(Stored records)
•••

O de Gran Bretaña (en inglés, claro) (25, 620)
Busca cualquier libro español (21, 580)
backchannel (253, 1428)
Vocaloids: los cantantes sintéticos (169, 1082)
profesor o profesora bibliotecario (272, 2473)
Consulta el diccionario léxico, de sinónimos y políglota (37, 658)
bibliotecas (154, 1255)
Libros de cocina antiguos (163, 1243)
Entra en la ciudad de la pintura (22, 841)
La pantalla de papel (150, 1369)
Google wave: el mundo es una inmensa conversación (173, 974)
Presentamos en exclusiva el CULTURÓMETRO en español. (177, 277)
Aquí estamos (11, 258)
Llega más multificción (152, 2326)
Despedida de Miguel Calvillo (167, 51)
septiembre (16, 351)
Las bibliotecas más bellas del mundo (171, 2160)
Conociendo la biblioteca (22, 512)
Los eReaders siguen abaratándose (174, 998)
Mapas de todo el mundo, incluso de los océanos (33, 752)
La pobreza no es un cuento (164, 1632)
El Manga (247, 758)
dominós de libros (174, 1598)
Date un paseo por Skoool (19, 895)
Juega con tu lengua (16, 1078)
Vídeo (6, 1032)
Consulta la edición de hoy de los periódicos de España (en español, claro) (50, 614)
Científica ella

•••

=== Task to complete ===
Write out, from the lines above, only those from the line with "Google wave: el" to the line with "La pobreza no es un cuento (164, 1632)", exactly as given, including the first and the last.

=== Answer to this task ===
Google wave: el mundo es una inmensa conversación (173, 974)
Presentamos en exclusiva el CULTURÓMETRO en español. (177, 277)
Aquí estamos (11, 258)
Llega más multificción (152, 2326)
Despedida de Miguel Calvillo (167, 51)
septiembre (16, 351)
Las bibliotecas más bellas del mundo (171, 2160)
Conociendo la biblioteca (22, 512)
Los eReaders siguen abaratándose (174, 998)
Mapas de todo el mundo, incluso de los océanos (33, 752)
La pobreza no es un cuento (164, 1632)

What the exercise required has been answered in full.